The project continues. Today I worked on the house, creating a door, windows, and adding chimneys – by building up the elements rather than cutting into the building facade and placing the elements behind the openings – that’s because the raw silk I used for the building frays so easily.
Next I incorporated the house into the setting, stitching it in place with a fine monofilament thread.
I also stitched the tall spruce in place and trimmed away the organza from the edges – next time I’ll know to leave a lot of organza around the element – it was difficult cutting the excess away because I had little to hold on to!

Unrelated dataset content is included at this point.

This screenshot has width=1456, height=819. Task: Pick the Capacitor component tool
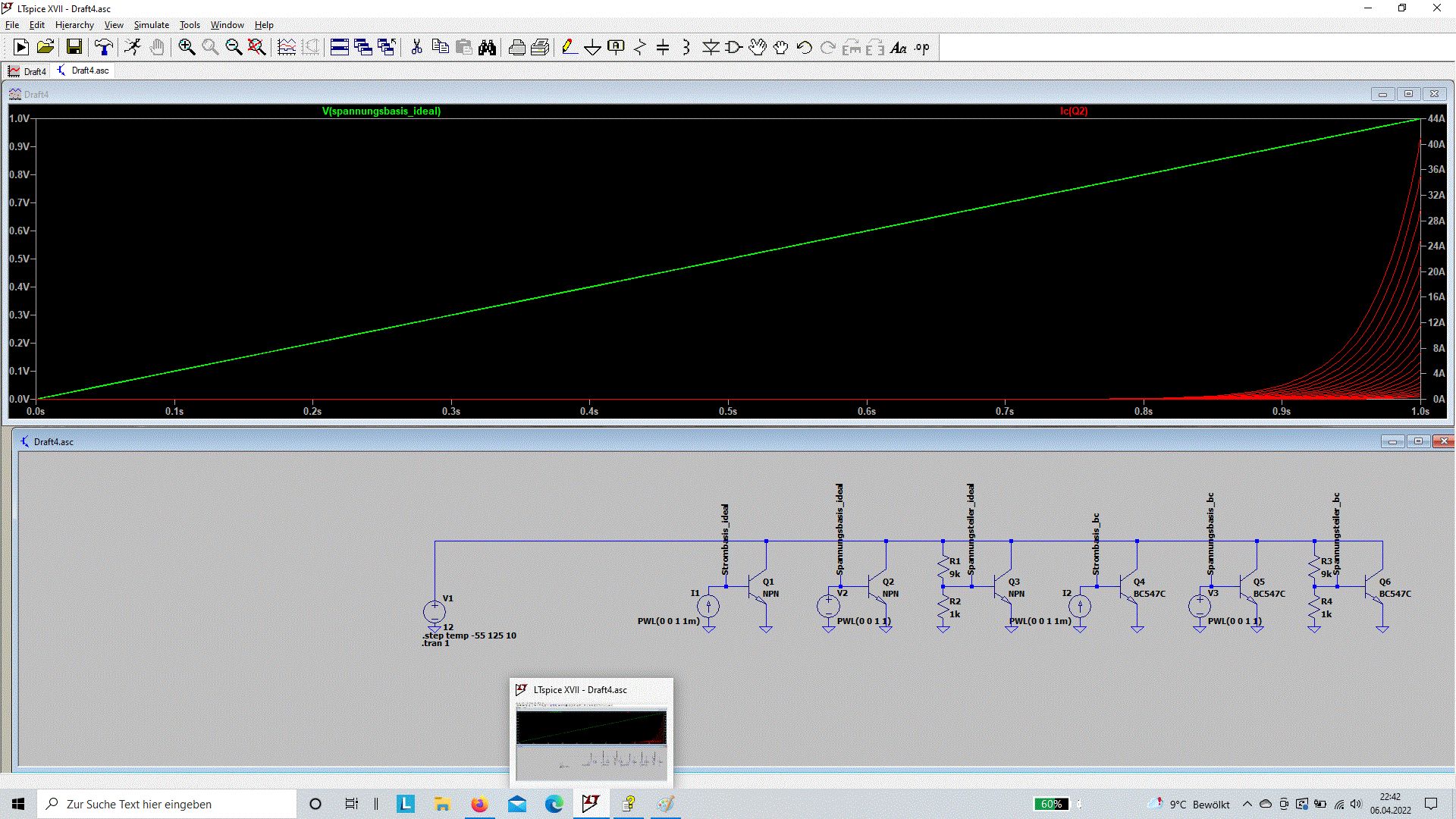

I’ve also played some more with the asparagus field – adding in leaf vein pieces along the top edge and beside the path. I’ve added a second layer of the orange/gold organza to blur the detail of the fabric beneath – tomorrow I will need to stitch all of it in place to hint at the stalks, but not make them too obvious.
I have also begun working on the evergreen trees behind the house – I added tree trunks and a couple of major branches (which will be mostly covered up when I’m done) – I put a layer of cheesecloth over the trees in the background to suggest the spiky branches of the trees, it may need a second layer and something more in the trees nearer the house.
And of course, there’s still some kind of bare deciduous tress needed on the right side – still no idea how to construct them,
First thing tomorrow morning we’ll put our projects on display to see how far everyone has got.
My piece is really beginning to look like a real picture:
And a couple more pictures of Lunenburg – it was a lovely sunny day today – supposed to be a hurricane tomorrow!
Asparagus Field (North Canning, NS) – Photograph (by Judith Newman)
OK, I started “the piece” yesterday – cut the batting and stabelizer to size, prepared a piece of fabric for the sky, started to create a tall evergreen using free motion stitching on hooped organza.
I finished the tree this morning – Laurie in the meantime trying to push me to “get the batting covered.” By that, she meant start placing the fabric for the sky, put in fabric for the trees, lay out the pieces for the asparagus field… I traced the shapes for the main spaces, used the tracings as templates for cutting the fabric.
Next step – I stitched these elements in place, then filled each element with some widely spaced free motion work. ( The asparagus field in the foreground can’t be positioned and stitched in place until everything behind it is in place – the house, trees, shrubs…)
I next started on the house – the focal feature of the piece. More difficult than it first appears because I was using some raw silk for the building – it frays terribly so I had to back it with “steam a seam” (a paper backed iron-on glue) to stabilize it. Whereas the house made yesterday was constructed by cutting out windows and using fabric behind the openings, this building will have to be done with appliquéd windows and doors, each small feature created separately. I was able to construct the main elements of the house this afternoon – the details will come tomorrow.
The right hand side of the piece needs to be filled with leafless deciduous trees – I still have no idea how to go about that.